Censor Review Movie
Prano Bailey-Bond was, you sense, born to make horror films. A rummage through her shorts and even music videos reveals her fascinations: the eerie, the dark, the gory. There's even a perfectly severed penis.
Censor — her first feature — began life in Bailey-Bond's effective short Nasty. But there's a crucial difference with Censor: this time, the focus of her story is a woman. And women in video nasties are regularly stalked, raped, and/or dragged at their ankles by an unknown assailant — fingernails digging impotently into the mud.
This is the world that Censor immediately plunges you into as it opens on fuzzy footage, the unmistakable texture of a video tape. Quickly you're in a windowless, smoke-filled room as two censors dissect the film and Enid (Algar) bears a notebook which includes the note, "Eye-gouging — it's too realistic."
Enid is not quite Mary Whitehouse, but with her buttoned-up blouse and spectacles secured by a chain, she's not far off. Her motivation to do the job of censoring, she says to her mum, is "to protect people". The why becomes clear very quickly: she was the last person with her sister when, as kids, she disappeared in the woods.
The film posits the question: who, having lived through this, would censor films for a living? Who would sit all day watching, re-watching, violent films where women are so often pared open? Someone who is trying to fix what is otherwise beyond their control? Or, as is suggested, more quietly, someone who's drawn to them for other, individual reasons that we might find less palatable?
It's not quite a love letter to the work of Argento and Fulci — but a full-hearted exploration of their influence and imagination.
All these questions, and the two seemingly disparate elements of Enid's life, come crashing into each other when she passes a film called 'Deranged', one that the press claims inspired a man to murder his wife and two kids. When Enid then sees a nasty she thinks might mimic her sister's disappearance, the wheels well and truly come off.
Crucially, this isn't, even with the context Bailey-Bond puts into the film, a social commentary. While there are news headlines, archival reports and politicians posturing on the telly, Bailey-Bond, for the most part, leaves that analysis untouched (even when it has clear echoes with today).
This is, fundamentally, a story of a woman's undoing. It's about memory. It's about trauma: how it manifests, how it can warp and, ultimately, how it can consume.

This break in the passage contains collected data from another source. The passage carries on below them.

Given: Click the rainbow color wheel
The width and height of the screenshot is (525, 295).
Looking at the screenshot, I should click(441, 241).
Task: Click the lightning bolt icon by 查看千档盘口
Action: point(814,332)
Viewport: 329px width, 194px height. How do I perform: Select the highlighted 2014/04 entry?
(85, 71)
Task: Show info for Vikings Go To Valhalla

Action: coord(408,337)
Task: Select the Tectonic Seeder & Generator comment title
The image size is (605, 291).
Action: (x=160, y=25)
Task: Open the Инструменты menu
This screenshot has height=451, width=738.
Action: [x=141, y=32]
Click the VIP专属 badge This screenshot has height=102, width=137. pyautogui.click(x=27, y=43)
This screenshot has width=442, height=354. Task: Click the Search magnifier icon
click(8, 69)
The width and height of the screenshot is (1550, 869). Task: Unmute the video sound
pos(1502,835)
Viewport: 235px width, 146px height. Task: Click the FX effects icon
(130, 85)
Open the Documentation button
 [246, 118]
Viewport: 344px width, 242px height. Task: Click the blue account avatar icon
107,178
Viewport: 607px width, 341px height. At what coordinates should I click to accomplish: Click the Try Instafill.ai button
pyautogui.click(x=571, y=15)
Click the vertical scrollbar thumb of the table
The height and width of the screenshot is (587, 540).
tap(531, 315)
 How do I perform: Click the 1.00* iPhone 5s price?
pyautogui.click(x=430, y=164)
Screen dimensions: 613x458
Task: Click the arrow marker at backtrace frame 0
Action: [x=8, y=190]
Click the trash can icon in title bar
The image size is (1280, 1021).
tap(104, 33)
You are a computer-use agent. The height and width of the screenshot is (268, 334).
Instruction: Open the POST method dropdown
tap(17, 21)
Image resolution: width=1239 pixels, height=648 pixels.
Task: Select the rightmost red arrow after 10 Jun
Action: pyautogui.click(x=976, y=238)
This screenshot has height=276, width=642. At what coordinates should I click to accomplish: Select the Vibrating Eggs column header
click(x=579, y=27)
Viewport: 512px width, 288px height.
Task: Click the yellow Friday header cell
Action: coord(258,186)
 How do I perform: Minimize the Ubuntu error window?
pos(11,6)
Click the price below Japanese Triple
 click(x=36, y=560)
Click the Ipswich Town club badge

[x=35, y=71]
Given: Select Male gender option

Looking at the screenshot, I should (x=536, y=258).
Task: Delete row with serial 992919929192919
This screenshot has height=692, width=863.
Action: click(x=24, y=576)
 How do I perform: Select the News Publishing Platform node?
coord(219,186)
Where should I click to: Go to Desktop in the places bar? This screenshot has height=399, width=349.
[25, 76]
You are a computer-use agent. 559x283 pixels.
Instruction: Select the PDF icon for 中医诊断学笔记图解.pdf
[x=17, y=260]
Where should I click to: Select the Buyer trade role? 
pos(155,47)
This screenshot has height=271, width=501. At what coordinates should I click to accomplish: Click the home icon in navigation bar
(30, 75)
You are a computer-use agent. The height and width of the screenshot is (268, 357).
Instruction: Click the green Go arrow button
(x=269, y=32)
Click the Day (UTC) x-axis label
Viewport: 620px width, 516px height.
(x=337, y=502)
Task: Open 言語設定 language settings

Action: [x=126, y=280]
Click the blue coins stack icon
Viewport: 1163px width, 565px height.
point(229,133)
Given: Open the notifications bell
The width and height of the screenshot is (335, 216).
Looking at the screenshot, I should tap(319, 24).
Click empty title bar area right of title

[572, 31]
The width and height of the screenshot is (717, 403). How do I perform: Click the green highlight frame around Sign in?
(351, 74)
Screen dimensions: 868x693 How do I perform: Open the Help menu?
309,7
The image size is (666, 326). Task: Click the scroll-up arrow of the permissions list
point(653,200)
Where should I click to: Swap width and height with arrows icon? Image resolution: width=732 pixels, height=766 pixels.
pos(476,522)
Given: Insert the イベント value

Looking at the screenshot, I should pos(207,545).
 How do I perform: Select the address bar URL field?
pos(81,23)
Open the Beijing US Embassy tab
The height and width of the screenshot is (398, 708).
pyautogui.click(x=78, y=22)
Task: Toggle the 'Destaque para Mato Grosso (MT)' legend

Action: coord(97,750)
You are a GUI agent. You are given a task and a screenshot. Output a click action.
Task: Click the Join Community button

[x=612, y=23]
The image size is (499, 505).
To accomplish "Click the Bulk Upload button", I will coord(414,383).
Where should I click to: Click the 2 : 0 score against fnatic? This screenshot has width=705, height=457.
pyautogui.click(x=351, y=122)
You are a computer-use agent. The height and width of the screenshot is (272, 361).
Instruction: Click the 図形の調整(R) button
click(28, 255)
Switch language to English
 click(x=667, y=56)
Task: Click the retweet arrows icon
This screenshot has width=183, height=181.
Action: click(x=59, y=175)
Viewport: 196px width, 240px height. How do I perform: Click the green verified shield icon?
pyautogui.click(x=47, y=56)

Enid and her parents are all stuck in different spots in the first four stages of grief: denial, anger, bargaining, depression. While her parents edge towards the fifth and final stage of acceptance — tabling the thought of declaring their daughter dead — Enid drifts further away and her descent truly begins. In that sense, really, it's simply a story of grief and loss, wrapped up tight in genre. This is where not only Bailey-Bond hits her stride but the magnificent Niamh Algar comes fully to life.
Two things, then, are clear: Censor is a film made by a director who loves the genre. Who loves horror, who loves videotapes but specifically, video nasties. It's not quite a love letter to the work of Argento and Fulci — but a full-hearted exploration of their influence and imagination. It's clear in the detail, the specificity, the lack of judgement in Bailey-Bond's gaze.
And as reality melts into fantasy and formats blend and aspect ratios change (hat-tip to cinematographer Annika Summerson), the very medium Bailey-Bond is exploring becomes part of the deranged world she's created.